Task goal = Once you have located the line containing "You are a computer-use agent. Image resolution: width=1789" in the material below, return it exactly along with each line after it through the line containing "Open Firefox from".

Task data below:

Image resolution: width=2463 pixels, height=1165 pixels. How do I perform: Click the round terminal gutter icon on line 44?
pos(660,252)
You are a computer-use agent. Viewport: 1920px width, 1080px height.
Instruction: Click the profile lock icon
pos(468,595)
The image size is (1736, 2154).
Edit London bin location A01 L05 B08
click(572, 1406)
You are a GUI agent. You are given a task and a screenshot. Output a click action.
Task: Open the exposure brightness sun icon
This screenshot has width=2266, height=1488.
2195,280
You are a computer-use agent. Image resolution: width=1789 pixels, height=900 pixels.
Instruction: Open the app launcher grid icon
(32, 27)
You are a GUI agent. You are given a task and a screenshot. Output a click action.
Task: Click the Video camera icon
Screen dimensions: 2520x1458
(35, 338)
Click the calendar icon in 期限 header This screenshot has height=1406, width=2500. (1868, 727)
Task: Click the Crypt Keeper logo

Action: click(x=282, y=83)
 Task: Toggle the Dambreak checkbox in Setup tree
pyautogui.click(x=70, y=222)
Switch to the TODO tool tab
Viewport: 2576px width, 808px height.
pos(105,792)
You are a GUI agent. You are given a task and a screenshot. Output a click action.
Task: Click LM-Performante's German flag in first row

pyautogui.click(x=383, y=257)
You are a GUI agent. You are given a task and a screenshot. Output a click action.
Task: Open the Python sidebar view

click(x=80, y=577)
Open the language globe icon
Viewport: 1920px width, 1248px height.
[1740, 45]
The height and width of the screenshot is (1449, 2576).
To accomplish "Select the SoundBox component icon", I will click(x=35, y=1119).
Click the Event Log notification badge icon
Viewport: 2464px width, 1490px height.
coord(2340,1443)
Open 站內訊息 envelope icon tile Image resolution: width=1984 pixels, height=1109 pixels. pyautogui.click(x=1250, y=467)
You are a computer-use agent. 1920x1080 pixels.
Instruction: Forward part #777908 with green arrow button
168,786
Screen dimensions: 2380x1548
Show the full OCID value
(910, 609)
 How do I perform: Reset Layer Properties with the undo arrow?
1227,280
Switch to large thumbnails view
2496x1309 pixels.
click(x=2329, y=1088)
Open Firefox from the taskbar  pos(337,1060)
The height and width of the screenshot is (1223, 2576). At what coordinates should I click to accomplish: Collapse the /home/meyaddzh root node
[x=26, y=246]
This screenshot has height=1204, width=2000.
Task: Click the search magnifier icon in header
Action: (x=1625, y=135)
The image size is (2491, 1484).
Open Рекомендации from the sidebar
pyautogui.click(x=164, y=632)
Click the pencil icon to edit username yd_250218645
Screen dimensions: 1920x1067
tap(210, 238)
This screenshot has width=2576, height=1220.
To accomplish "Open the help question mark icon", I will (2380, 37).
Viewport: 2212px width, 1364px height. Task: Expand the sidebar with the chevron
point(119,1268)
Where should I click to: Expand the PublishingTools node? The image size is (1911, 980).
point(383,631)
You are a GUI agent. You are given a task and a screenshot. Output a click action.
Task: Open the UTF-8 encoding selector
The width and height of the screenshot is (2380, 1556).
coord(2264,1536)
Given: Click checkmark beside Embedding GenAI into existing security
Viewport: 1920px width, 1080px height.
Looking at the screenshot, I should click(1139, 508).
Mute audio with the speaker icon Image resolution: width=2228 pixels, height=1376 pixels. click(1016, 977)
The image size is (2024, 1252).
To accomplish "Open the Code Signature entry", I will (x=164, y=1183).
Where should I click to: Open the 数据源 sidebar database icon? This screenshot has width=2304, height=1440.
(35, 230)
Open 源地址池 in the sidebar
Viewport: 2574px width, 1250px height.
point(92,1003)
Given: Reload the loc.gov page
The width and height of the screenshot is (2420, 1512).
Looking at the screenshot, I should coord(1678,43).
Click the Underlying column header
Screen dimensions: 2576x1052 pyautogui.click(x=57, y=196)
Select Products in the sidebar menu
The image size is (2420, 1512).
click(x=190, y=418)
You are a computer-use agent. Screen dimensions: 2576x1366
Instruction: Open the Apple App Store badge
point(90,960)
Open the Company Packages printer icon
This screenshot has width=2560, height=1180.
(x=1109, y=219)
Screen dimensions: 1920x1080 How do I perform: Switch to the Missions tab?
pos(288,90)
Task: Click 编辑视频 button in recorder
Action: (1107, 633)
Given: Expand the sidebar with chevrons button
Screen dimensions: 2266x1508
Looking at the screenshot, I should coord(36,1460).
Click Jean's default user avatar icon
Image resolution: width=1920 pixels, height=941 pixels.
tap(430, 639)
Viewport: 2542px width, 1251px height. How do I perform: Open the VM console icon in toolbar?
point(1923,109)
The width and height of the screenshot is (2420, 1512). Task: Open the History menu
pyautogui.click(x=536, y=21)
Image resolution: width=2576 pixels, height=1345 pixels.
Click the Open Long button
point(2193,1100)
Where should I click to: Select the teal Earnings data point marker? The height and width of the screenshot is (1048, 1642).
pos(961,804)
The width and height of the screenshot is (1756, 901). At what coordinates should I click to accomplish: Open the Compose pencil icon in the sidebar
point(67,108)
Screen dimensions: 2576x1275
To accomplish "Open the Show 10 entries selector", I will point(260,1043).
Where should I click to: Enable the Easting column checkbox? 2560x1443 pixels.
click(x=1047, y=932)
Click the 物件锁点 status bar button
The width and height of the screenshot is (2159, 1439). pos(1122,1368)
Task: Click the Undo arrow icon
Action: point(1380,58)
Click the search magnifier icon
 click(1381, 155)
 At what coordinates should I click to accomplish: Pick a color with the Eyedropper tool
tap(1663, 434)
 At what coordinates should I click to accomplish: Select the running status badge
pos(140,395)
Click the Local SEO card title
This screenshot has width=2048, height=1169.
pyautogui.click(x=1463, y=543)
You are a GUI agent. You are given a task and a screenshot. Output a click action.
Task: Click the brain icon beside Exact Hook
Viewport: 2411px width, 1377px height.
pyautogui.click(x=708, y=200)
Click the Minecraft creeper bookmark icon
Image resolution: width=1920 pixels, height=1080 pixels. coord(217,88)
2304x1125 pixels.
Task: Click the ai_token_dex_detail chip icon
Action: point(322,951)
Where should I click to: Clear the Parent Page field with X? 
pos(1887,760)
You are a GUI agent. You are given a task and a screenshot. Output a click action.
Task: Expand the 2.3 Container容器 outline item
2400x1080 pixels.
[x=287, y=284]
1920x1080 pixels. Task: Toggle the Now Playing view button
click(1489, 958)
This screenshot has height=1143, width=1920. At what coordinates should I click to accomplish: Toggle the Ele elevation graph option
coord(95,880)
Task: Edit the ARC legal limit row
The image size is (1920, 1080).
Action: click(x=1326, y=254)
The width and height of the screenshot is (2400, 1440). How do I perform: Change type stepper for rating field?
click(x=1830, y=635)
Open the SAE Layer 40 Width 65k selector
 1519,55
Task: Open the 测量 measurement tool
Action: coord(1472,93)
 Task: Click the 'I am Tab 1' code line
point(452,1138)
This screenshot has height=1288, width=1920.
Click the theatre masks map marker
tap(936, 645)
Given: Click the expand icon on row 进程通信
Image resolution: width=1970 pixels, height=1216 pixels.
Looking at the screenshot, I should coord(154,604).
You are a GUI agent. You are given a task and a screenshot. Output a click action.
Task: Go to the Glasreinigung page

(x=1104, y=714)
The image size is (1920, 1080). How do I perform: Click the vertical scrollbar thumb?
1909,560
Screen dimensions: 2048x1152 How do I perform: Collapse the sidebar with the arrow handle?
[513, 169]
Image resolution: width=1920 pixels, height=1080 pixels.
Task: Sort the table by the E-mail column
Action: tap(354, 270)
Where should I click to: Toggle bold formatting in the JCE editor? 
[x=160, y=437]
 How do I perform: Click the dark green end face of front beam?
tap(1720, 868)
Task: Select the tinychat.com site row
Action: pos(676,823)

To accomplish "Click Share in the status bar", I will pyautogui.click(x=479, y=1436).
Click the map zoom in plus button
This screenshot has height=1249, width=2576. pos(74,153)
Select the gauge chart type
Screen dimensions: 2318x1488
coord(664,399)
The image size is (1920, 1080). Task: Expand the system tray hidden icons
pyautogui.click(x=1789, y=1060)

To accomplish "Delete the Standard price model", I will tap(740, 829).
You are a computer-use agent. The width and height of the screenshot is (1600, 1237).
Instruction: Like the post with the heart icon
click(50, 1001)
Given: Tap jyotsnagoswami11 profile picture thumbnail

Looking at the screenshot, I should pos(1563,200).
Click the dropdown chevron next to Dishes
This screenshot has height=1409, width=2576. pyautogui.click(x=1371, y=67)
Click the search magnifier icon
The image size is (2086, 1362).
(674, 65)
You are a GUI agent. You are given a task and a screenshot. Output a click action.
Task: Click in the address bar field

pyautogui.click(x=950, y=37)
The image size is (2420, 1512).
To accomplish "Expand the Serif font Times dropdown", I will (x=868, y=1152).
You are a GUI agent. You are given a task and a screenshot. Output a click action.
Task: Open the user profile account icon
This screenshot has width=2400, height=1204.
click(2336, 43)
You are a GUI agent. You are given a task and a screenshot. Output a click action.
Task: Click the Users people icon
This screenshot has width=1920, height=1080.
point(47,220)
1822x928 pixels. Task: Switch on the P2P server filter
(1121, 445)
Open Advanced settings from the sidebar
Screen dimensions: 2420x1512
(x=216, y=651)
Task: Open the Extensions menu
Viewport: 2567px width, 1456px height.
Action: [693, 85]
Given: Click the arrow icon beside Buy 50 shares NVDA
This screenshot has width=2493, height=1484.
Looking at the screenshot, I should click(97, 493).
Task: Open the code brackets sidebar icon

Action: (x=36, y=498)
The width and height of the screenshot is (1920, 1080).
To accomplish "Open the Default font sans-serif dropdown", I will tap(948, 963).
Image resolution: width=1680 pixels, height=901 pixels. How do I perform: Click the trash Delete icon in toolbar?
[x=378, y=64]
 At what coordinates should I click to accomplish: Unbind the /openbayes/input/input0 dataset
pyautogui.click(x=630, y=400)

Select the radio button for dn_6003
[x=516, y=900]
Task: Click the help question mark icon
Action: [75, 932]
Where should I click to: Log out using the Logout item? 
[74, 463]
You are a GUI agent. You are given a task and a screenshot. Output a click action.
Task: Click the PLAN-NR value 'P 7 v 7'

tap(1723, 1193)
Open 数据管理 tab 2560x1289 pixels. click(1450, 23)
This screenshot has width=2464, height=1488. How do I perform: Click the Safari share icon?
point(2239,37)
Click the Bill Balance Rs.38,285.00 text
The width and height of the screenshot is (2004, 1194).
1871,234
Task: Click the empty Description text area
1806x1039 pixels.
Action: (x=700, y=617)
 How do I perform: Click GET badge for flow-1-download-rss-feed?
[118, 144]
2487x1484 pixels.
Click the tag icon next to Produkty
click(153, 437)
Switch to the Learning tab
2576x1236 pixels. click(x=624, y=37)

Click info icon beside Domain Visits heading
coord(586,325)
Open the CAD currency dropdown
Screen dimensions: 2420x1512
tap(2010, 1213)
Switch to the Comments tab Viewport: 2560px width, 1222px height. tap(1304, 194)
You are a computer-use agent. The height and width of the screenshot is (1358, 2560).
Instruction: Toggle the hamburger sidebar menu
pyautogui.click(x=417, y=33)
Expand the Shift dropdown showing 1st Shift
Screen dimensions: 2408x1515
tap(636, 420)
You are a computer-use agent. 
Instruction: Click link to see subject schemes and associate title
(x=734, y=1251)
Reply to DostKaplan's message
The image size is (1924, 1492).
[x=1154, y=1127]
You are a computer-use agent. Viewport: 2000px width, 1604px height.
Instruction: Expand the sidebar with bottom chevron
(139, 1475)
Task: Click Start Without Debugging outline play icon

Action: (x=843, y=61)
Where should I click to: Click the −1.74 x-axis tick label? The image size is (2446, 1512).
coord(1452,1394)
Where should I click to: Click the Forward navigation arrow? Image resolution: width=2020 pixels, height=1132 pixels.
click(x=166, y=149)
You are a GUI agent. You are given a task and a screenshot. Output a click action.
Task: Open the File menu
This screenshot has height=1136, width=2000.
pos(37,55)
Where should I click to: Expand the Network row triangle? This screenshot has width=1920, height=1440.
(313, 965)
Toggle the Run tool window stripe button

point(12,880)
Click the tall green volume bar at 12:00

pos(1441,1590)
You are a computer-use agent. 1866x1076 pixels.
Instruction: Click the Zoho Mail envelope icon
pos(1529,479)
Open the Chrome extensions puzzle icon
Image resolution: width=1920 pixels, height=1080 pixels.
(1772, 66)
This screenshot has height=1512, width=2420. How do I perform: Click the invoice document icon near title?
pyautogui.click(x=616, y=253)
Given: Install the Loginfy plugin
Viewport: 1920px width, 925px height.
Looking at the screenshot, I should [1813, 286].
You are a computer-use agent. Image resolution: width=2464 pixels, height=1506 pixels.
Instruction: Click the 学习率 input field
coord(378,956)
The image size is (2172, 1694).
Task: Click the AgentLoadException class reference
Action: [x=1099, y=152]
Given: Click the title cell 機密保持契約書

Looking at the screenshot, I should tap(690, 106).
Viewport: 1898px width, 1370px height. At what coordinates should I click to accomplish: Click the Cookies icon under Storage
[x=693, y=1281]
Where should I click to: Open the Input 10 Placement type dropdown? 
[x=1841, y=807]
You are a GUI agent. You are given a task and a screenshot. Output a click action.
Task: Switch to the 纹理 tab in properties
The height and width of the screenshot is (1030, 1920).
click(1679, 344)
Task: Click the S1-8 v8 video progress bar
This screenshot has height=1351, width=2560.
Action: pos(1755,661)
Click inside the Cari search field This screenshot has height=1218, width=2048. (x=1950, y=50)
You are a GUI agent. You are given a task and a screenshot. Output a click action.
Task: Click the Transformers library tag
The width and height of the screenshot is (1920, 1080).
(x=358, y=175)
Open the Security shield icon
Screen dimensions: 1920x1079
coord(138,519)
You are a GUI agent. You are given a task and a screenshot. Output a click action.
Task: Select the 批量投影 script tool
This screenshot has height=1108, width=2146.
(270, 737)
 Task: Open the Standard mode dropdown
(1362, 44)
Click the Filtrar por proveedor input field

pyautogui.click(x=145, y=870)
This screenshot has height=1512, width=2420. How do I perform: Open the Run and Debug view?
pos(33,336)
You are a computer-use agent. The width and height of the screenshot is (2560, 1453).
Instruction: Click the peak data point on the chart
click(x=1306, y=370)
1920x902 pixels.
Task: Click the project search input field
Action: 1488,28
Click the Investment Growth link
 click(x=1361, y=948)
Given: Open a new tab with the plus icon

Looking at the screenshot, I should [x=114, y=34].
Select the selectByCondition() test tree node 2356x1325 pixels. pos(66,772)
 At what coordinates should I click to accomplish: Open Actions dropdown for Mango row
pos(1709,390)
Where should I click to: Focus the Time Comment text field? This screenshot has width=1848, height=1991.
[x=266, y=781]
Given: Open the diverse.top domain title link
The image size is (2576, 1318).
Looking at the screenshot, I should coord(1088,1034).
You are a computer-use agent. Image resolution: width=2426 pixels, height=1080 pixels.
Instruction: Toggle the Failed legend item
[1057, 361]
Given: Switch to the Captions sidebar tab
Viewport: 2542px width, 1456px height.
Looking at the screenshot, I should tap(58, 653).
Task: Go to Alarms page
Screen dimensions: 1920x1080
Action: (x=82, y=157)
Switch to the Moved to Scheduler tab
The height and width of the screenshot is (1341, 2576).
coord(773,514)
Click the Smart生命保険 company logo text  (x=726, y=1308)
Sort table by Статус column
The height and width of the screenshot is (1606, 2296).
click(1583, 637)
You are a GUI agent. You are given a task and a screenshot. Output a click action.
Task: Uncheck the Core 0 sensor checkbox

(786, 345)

End of Task data.

Result =
You are a computer-use agent. Image resolution: width=1789 pixels, height=900 pixels.
Instruction: Open the app launcher grid icon
(32, 27)
You are a GUI agent. You are given a task and a screenshot. Output a click action.
Task: Click the Video camera icon
Screen dimensions: 2520x1458
(35, 338)
Click the calendar icon in 期限 header This screenshot has height=1406, width=2500. (1868, 727)
Task: Click the Crypt Keeper logo

Action: click(x=282, y=83)
 Task: Toggle the Dambreak checkbox in Setup tree
pyautogui.click(x=70, y=222)
Switch to the TODO tool tab
Viewport: 2576px width, 808px height.
pos(105,792)
You are a GUI agent. You are given a task and a screenshot. Output a click action.
Task: Click LM-Performante's German flag in first row

pyautogui.click(x=383, y=257)
You are a GUI agent. You are given a task and a screenshot. Output a click action.
Task: Open the Python sidebar view

click(x=80, y=577)
Open the language globe icon
Viewport: 1920px width, 1248px height.
[1740, 45]
The height and width of the screenshot is (1449, 2576).
To accomplish "Select the SoundBox component icon", I will click(x=35, y=1119).
Click the Event Log notification badge icon
Viewport: 2464px width, 1490px height.
coord(2340,1443)
Open 站內訊息 envelope icon tile Image resolution: width=1984 pixels, height=1109 pixels. pyautogui.click(x=1250, y=467)
You are a computer-use agent. 1920x1080 pixels.
Instruction: Forward part #777908 with green arrow button
168,786
Screen dimensions: 2380x1548
Show the full OCID value
(910, 609)
 How do I perform: Reset Layer Properties with the undo arrow?
1227,280
Switch to large thumbnails view
2496x1309 pixels.
click(x=2329, y=1088)
Open Firefox from the taskbar  pos(337,1060)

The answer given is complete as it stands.